Future Tense

IKEA Is Going to Start Selling Solar Panels

IKEA solar panels

“I’ll take the Billy bookcase, the Karlstad sofa, and a pack of solar panels in black.”

Photo by Melanie Conner/Getty Images

Solar panels have a difficult reputation. Some people think they’re ugly and ungainly. Others find them unaffordable, or think the economics involved are too complicated to figure out. It’s not always obvious whether they’re right for your house, or how they ought to be positioned. They’re politically fraught. They’re not something you just go out and buy at IKEA.

But maybe they will be soon. The Swedish furniture maker on Monday began selling solar panels at its U.K. stores, and is looking into offering them in other markets as well, the Wall Street Journal reports:

IKEA, best known for flat-pack furniture and inexpensive home goods, said Monday it is the first mainstream retailer to offer solar panels to everyday customers. Steve Howard, the company’s sustainability chief, said in an interview that the company aims to make the initiative into “a real business” even though selling solar panels likely won’t achieve the level of margin enjoyed elsewhere in the business.

Just because they’re available at IKEA, though, doesn’t mean the panels will be cheap, and it doesn’t mean you can easily install them at home.
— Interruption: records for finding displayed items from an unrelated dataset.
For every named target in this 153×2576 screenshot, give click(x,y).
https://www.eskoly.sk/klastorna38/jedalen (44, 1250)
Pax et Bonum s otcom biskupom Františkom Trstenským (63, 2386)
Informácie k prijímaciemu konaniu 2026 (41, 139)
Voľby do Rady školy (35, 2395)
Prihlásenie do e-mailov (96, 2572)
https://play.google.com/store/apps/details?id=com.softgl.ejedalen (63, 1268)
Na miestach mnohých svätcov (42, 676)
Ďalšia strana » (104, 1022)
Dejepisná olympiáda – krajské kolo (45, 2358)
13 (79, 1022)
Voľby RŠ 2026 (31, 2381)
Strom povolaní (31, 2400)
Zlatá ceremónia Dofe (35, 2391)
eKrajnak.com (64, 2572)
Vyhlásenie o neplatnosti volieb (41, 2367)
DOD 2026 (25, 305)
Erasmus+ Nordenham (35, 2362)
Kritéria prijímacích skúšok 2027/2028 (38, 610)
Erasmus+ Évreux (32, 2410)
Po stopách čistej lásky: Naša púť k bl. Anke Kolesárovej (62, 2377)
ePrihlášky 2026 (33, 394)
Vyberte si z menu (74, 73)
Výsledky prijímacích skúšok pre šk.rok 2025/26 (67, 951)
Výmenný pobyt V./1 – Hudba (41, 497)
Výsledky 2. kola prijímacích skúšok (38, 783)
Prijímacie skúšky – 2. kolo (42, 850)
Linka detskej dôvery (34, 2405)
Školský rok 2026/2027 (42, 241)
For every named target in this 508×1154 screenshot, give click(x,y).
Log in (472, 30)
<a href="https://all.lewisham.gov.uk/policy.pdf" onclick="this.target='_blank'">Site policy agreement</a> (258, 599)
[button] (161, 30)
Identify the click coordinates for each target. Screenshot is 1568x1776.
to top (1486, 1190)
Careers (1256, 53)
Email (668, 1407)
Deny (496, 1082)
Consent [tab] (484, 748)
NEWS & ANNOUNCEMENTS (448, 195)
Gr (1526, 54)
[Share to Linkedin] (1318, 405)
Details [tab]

The stores’ solar-panel packages will start at $9,200, and ABC News notes that IKEA will partner with the Chinese energy giant Hanergy to offer customers advice, installation, and service. As for the price, the company’s pitch to U.K. customers will be that the panels will pay for themselves in energy savings within seven years.

Whether IKEA will eventually expand its solar-panel business to the United States is not yet clear. A company official told the WSJ it’s a possibility.

If IKEA solar panels do arrive stateside, they’ll find a vast market, but also some tougher and more innovative competition than they face in Britain. Not only are solar panels already sold at some major U.S. retailers, like Home Depot, but startups like SolarCity offer customers a tantalizing financial proposition. Rather than selling panels for thousands of dollars, SolarCity leases, installs, and maintains them for little or no upfront charge. Then it sells the electricity at a monthly rate, just like a traditional electric utility.

SolarCity CEO Lyndon Rive says he welcomes IKEA’s entry into the business. “This is the latest example of consumers’ being increasingly empowered to make decisions outside of the traditional utility electricity framework,” he told me in a statement.

It will be interesting to see which model prevails. Either way, IKEA’s move represents a big bet on solar panels’ potential to shake their reputation as boondoggles and become the latest sleek status symbols for the modern home. The company has already begun the work of recasting their aesthetic image, suggesting that its solar panels resemble “flat-screen televisions.”